Source extract:
How Site Recovery Works


NAKIVO Backup & Replication’s Site Recovery functionality allows you to construct a recovery
workflow (i.e., a Site Recovery job) from the available actions, such as:
 Starting or stopping VMware and Hyper-V VMs, as well as EC2 instances
 Performing Failover or Failback for VMware and Hyper-V VMs, as well as EC2 instances
 Running or stopping specific data protection jobs created in NAKIVO Backup & Replication
 Running specific scripts
 Attaching or detaching repositories
 Sending an email
 Waiting for a specified period of time

Tailor Site Recovery Jobs for Any Use Case or Scope


There are three main points to consider when exploring NAKIVO Backup & Replication’s Site
Recovery functionality: simplicity, reliability, and versatility. While some DR solutions require
you to spend hours upon hours configuring your virtual environment in preparation for
both actual DR and testing, Site Recovery works completely out of the box. Minimal setup is
required. Moreover, while perfectly suitable for a multitude of use cases, the functionality is
incredibly simple to use.

To name just a few examples:


 You could create a Site Recovery job to check the availability of your VMs every hour and
to inform you if any problems are detected.
 You could create a Site Recovery job that is simple enough and suitable for a small-scale
disaster. This job could include a simple Failover job to temporarily transfer key workloads
to the DR location. After that, the job can check whether the process has been completed
successfully and send you a report by email.

8
White Paper

 You could create a multi-layered Site Recovery job for complex situations when you have
to deal with the consequences of a major disaster. This job could, for example, start or
stop specific jobs (e.g. replication jobs), run specific scripts when you need to fine-tune the
process, attach specific repositories for archival purposes, and even launch a different Site
Recovery job if necessary.

Tasks to perform:
1. In the Site Recovery text above, shorten the paragraph beginning "There are three main points" into a brief list that keeps its main facts.
2. According to the Site Recovery text, how often could a Site Recovery job check the availability of your VMs?
3. Write what comes next in the Site Recovery white paper text, picking up after its final sentence.

Given data:
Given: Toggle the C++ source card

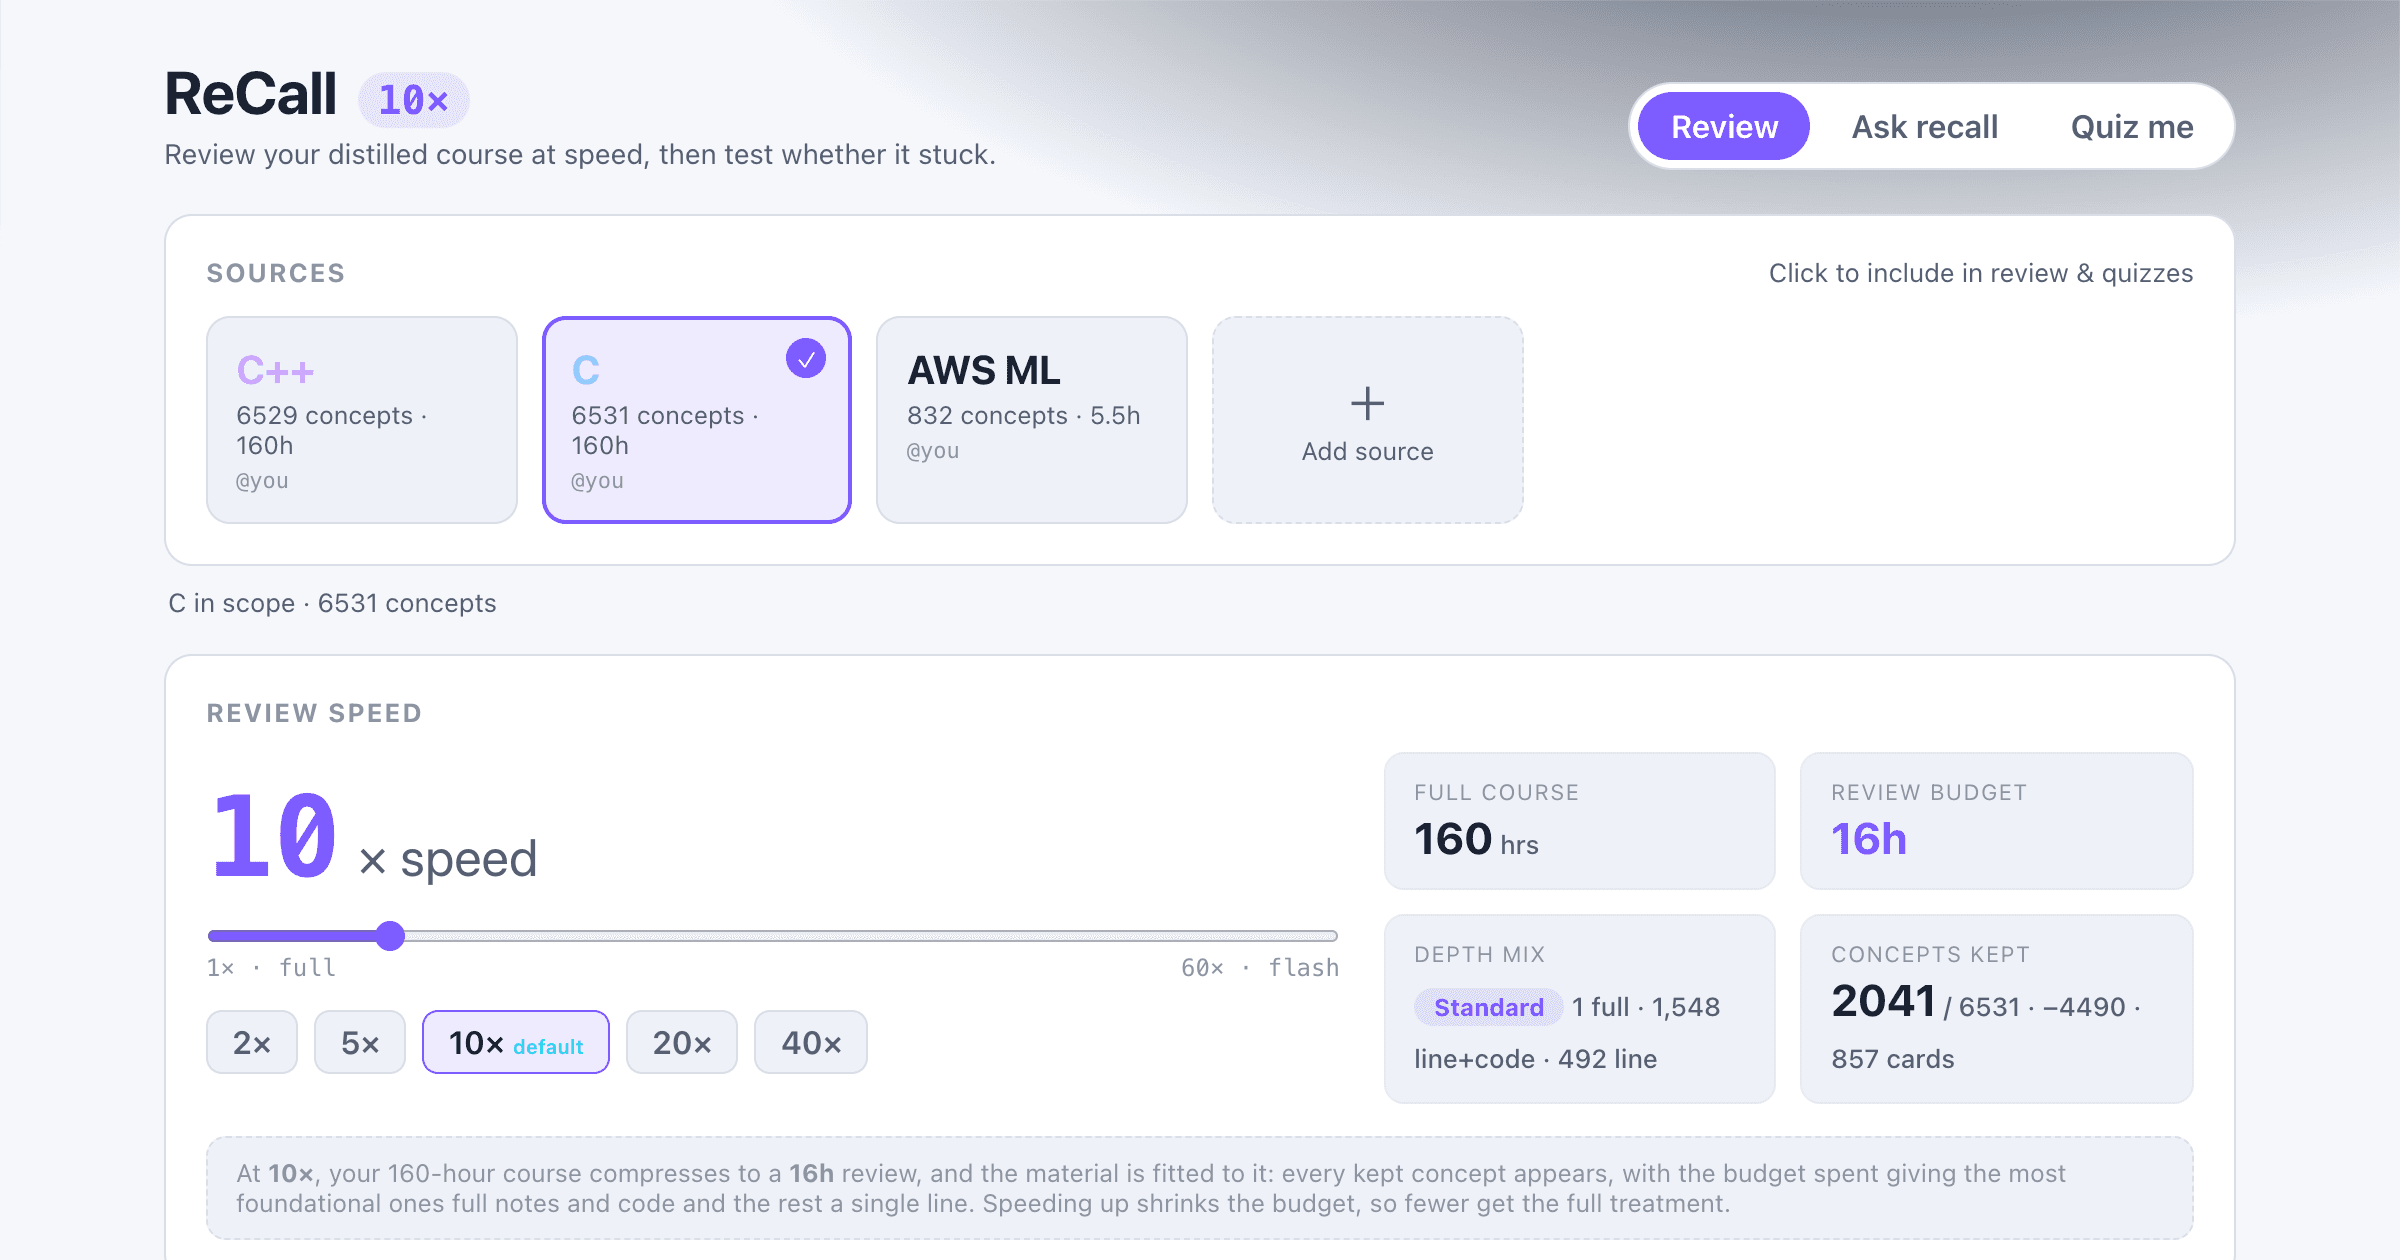Looking at the screenshot, I should (x=362, y=420).
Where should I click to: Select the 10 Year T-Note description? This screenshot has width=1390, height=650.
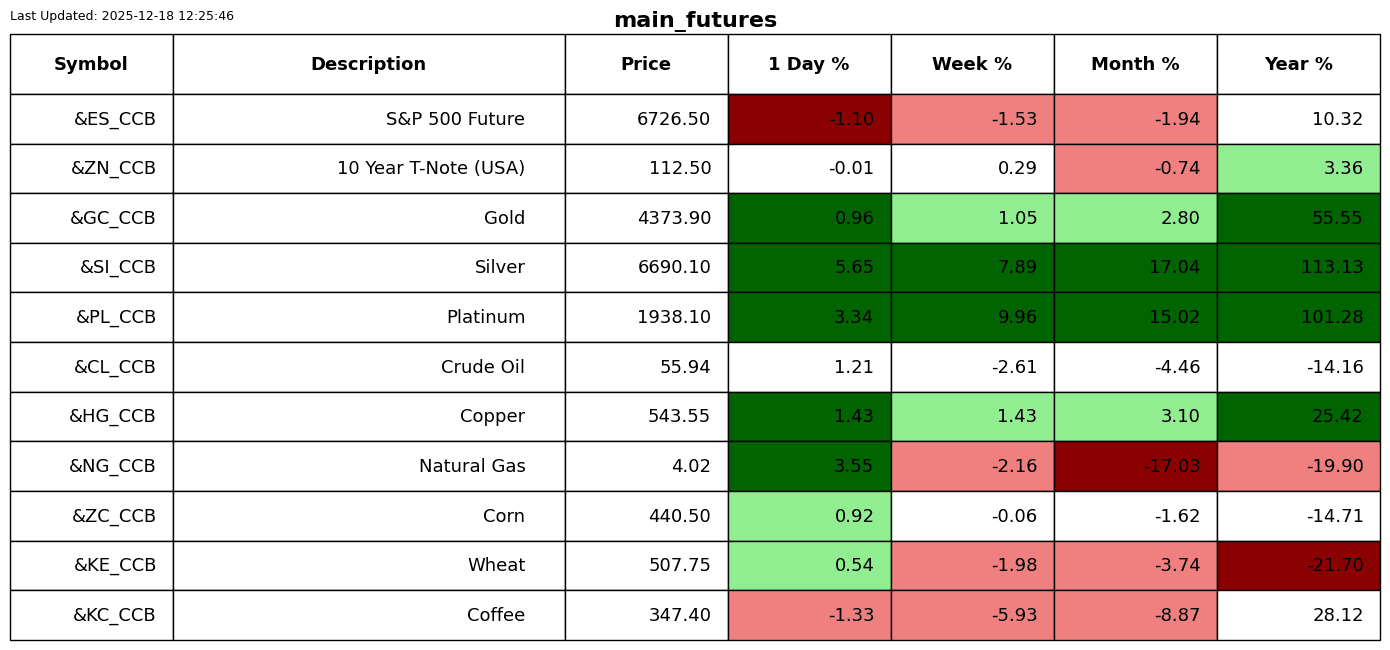tap(430, 168)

Results in order:
1.
- Three main points to consider: simplicity, reliability, and versatility.
- Some DR solutions need hours of configuration for actual DR and testing. Site Recovery works out of the box.
- Minimal setup is required.
- It suits many use cases and is very simple to use.

2. Every hour.

3.
There are several things you may want to consider when it comes to Site Recovery
orchestration. Planning should be the first step as it may have a direct influence on the
complexity of your recovery workflow and testing procedure.

Planning the DR Process


There are a few basic steps to take before building the first site recovery workflow:
 Define the scope. Identify the apps, services, and VMs housing them that have higher
priority in terms of data protection planning.
 Define your RPOs. The RPO essentially defines how much data (measured in time) your
business could afford to lose as a result of a disaster.
 Define your RTO. The RTO determines the period of downtime your company can
“tolerate” before the data is recovered and operations are restored. Site Recovery in
NAKIVO Backup & Replication allows you to set an RTO and see if your target can be met
with the Site Recovery job, or whether it needs to be refined or readjusted.
 Define the recovery infrastructure and recovery resources. Performing a failover
requires a significant amount of RAM and CPU resources. Thus, besides identifying which
servers are going to be housing which VM replicas, etc., you need to make sure that there
won’t be any issues during the procedure hardware-wise.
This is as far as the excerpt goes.